Ante la muerte, Jesús nos dice, como una vez dijo a una madre que había perdido a su único hijo: “No llores” (Lucas: 7:13). Lejos de ser insensible, Jesús lloró con los que lloraban ante la tumba de Lázaro, su amigo. Pero el consuelo supremo que Jesús nos da es que él mismo murió por nosotros, que resucitó y está vivo. Así, todos los que creen en él resucitarán para estar siempre con el Señor.
Si elegimos obedecer a Dios con humildad y confiando en su gracia, podemos sufrir por ello, perder amistades, una carrera profesional, etc. En este caso, llorar es experimentar tristeza por esta pérdida que sufrimos. Si la aceptamos, porque elegimos obedecer al Señor, Jesús nos hará experimentar la felicidad del consuelo, la alegría de ser testigos de Cristo, con la sensación de su presencia a nuestro lado.

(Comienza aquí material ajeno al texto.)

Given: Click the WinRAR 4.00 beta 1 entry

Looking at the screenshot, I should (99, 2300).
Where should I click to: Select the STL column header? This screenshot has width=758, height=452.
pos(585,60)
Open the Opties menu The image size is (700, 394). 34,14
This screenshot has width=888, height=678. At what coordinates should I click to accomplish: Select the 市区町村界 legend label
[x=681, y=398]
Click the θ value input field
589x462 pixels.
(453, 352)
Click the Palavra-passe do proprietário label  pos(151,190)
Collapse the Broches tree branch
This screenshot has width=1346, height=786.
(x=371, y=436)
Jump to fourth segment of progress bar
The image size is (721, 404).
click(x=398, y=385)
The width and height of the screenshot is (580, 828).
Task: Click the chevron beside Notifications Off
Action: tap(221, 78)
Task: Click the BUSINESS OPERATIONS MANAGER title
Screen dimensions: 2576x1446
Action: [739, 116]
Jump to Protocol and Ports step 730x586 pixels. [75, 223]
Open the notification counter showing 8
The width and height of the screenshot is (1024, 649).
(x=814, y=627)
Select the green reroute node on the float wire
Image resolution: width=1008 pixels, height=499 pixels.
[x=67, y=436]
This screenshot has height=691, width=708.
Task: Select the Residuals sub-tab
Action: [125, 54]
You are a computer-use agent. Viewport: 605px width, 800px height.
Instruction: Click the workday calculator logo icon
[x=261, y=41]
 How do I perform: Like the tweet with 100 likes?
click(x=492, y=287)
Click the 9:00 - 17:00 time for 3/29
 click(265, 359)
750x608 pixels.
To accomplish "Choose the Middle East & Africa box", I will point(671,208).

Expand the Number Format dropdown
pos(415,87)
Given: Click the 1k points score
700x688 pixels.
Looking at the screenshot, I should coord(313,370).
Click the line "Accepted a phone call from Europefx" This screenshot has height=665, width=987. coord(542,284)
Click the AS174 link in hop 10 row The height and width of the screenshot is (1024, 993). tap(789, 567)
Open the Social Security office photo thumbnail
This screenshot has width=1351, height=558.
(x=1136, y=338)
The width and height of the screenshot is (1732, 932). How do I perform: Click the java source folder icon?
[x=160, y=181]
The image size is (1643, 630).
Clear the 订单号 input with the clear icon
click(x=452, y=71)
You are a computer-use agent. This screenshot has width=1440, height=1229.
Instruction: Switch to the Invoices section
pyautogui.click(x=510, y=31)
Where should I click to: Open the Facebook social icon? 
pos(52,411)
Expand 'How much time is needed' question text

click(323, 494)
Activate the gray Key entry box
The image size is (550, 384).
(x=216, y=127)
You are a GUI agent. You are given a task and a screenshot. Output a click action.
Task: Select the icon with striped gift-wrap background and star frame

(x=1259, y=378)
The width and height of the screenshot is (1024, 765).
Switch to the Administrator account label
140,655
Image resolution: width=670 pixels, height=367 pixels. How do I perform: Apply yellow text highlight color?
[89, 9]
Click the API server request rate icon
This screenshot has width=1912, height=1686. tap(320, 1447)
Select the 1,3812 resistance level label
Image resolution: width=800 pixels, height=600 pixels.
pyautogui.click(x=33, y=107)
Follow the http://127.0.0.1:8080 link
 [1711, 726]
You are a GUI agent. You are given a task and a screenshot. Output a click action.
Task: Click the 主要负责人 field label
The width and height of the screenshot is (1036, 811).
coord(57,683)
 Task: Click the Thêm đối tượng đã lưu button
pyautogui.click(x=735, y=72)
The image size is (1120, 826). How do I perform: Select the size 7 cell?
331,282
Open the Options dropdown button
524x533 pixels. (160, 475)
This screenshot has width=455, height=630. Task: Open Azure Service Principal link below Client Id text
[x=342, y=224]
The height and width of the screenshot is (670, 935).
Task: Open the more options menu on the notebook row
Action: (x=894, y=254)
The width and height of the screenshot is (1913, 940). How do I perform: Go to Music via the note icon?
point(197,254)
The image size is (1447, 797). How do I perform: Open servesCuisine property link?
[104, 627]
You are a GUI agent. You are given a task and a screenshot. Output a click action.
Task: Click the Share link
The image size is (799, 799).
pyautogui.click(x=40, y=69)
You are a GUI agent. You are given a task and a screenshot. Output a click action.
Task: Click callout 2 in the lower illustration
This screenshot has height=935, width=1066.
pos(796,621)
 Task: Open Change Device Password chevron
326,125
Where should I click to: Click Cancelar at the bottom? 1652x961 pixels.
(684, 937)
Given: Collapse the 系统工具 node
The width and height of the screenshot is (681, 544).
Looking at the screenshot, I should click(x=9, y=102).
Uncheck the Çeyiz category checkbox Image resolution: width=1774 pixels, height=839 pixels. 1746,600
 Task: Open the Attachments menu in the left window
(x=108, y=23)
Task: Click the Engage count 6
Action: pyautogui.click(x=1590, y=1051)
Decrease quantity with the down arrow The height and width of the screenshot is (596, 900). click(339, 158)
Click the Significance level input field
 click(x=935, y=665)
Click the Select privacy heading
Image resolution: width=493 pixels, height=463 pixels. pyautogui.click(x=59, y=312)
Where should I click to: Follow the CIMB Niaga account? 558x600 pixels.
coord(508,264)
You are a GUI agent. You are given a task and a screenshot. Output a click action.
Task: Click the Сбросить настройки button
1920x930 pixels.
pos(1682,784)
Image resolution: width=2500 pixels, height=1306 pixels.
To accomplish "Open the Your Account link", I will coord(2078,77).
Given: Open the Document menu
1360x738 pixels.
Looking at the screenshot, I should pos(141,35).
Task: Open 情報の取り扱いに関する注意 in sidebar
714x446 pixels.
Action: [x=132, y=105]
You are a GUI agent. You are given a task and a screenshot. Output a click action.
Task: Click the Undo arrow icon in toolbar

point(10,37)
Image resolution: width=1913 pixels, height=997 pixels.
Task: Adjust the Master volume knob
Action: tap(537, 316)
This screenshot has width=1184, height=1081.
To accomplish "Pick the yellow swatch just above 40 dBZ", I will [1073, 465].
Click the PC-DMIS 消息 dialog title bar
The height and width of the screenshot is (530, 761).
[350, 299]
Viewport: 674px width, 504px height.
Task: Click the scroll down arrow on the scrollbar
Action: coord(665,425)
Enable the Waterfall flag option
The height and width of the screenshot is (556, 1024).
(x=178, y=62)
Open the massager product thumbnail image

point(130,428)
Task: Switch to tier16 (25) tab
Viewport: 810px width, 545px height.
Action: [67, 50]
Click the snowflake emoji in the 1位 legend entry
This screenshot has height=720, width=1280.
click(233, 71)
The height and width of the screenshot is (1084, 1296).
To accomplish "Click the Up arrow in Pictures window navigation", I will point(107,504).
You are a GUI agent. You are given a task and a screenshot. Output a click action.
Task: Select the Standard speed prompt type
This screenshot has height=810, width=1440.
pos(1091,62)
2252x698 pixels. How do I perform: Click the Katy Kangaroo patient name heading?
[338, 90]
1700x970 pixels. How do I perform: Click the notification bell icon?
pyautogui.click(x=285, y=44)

Daniel, deportado a Babilonia, estaba muy afligido debido a la dispersión de su pueblo. Sin embargo, continuó orando tres veces al día, a pesar del decreto del rey que lo prohibía. Arrojado al foso de los leones, fue sacado ileso al día siguiente, y presentado como testigo del poder de Dios en todo el imperio (leer Daniel 6).
“Ellos recibirán consolación” (Mateo 5:4).
“Enjugará Dios toda lágrima de los ojos de ellos; y ya no habrá muerte, ni habrá más llanto, ni clamor, ni dolor; porque las primeras cosas pasaron” (Apocalipsis 21:4).